Ottawa residents were trying their best to keep cool under dangerous conditions on Sunday, with temperatures making it feel like 40 degrees.

For those who live on the streets, escaping the heat is proving difficult.

Places like the Ottawa Mission are coming to the rescue by providing some much-needed relief.

"We had to go have a cold shower every couple of hours," said Leo Brennan about using the amenities at the shelter.

Experts say the extreme heat is worse in downtown areas because of what they call an "urban-heat island-effect".

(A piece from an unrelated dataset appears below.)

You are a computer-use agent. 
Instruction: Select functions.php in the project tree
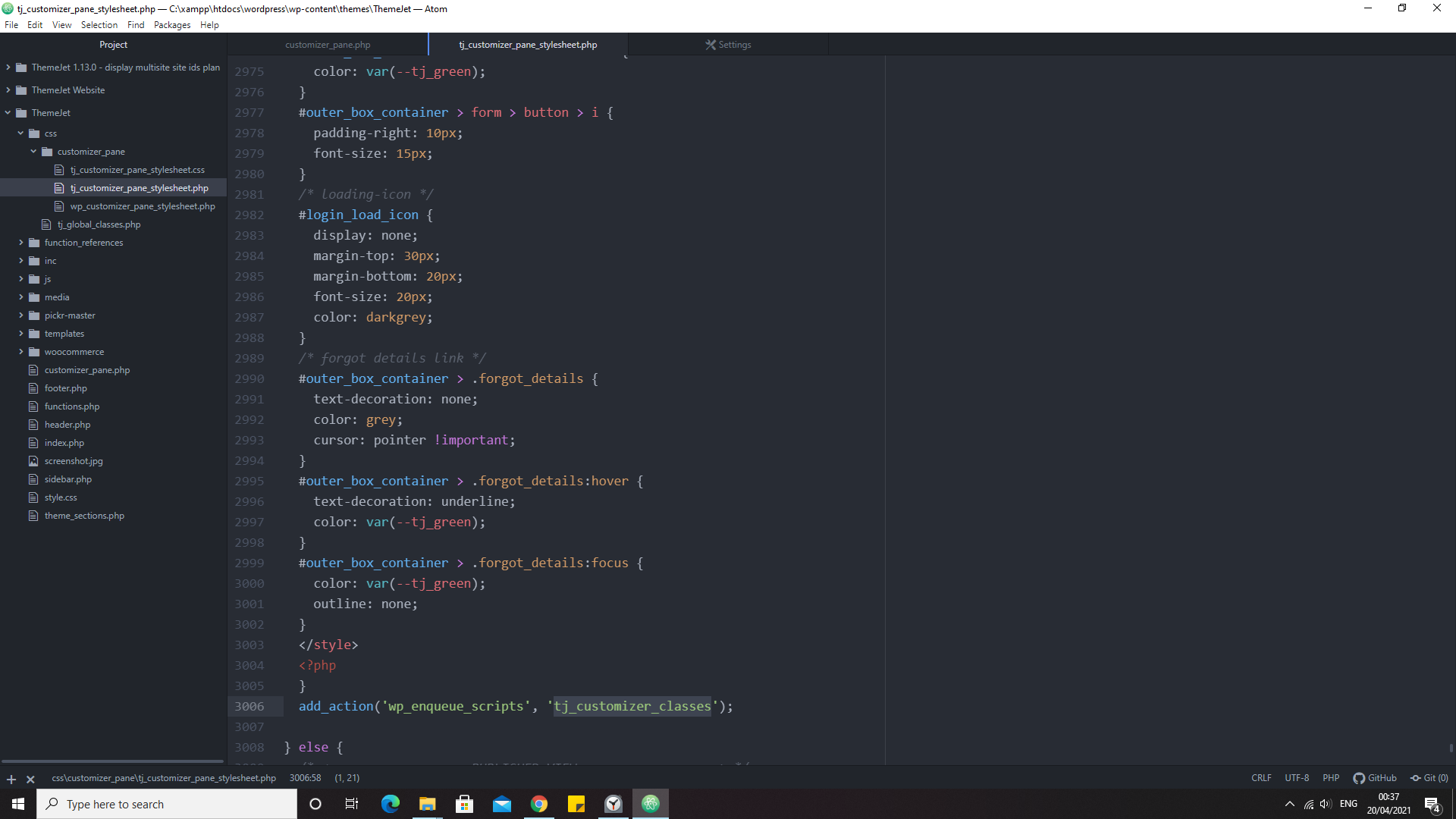pos(71,406)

"That basically absorbs the heat and makes the surfaces much hotter and they re-emit the heat so overnight. It could be 12 degrees hotter in urban settings than other areas," said Joanna Eyquem, managing director of Climate Resilient Infrastructure at Intact Centre at the University of Waterloo.   

For the homeless, who often don't have the means to leave the core that translates to being trapped in all of the worst weather conditions regardless of the season.

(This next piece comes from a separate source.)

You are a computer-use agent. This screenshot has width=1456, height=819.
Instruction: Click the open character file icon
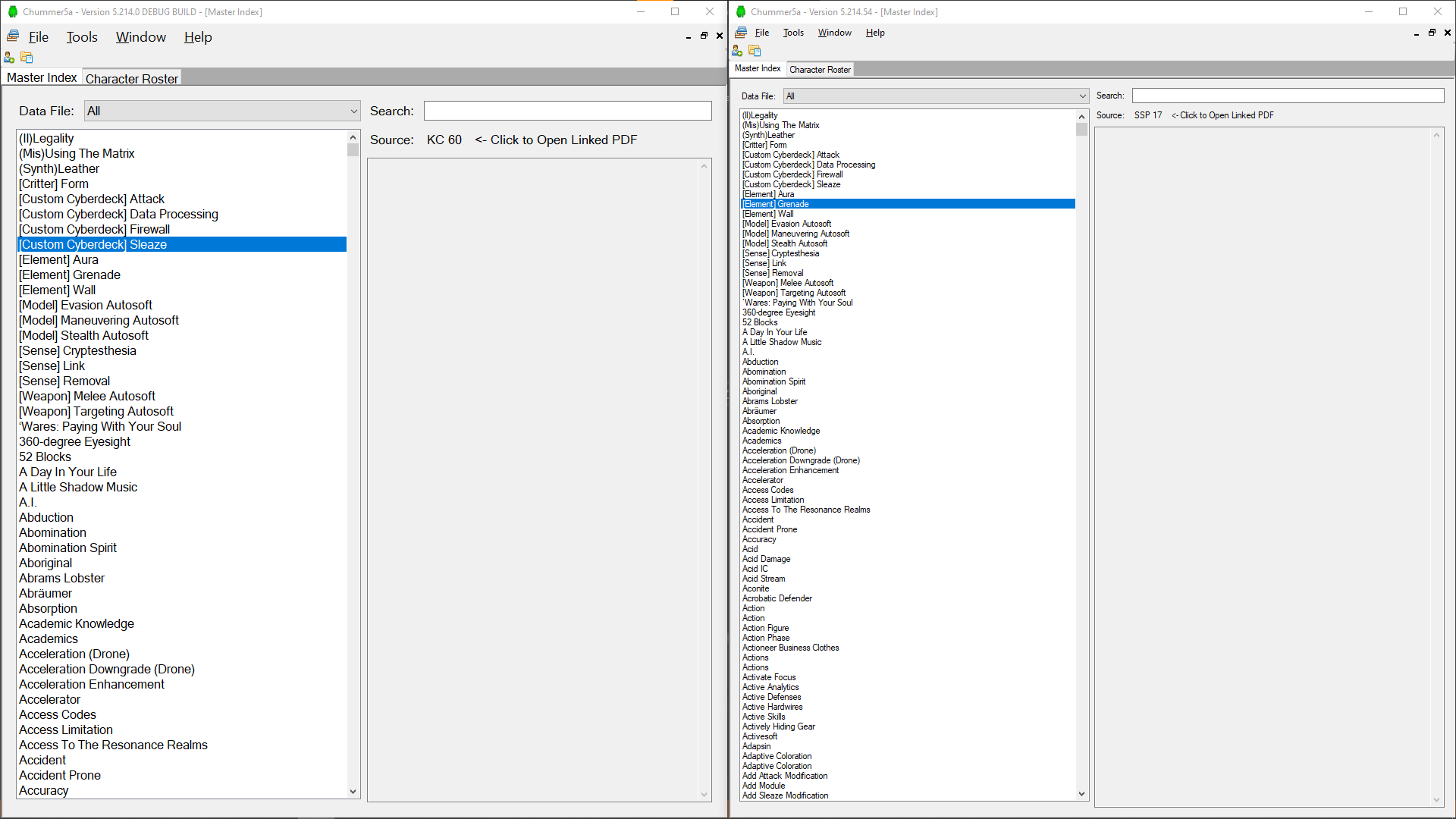click(x=27, y=58)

"The elements are always a challenge," said Shepherds of Good Hope President and CEO Deirdre Freiheit. "When you don't have a home you don't have anywhere to go, you have to find shelter."

"Our worry is when we see someone asleep on the sidewalks," said Ottawa Mission CEO Peter Tilley. "If you see someone laid out on a lawn, especially in the downtown area on the sidewalk, just go up stand over them and ask if they’re okay."

The Ottawa Mission’s street team makes their rounds every half hour in the neighbourhood, handing out water and keeping an eye out for signs of heat stroke, severe hydration or painful sunburns.

"It’s not that bad but it can be stressful," said Matt Macson. The 26-year-old says finding an escape from the extreme heat even for a moment makes all the difference.

"I’ve only been here a month you just kind of… you find an AC in the Rideau Centre sometimes, you know," he said.

Temperatures are expected to cool down this week but with summer sticking around a few more weeks both shelters are accepting donations. Money goes a long way, but they also say cases of water or boxes of freezies would help as well.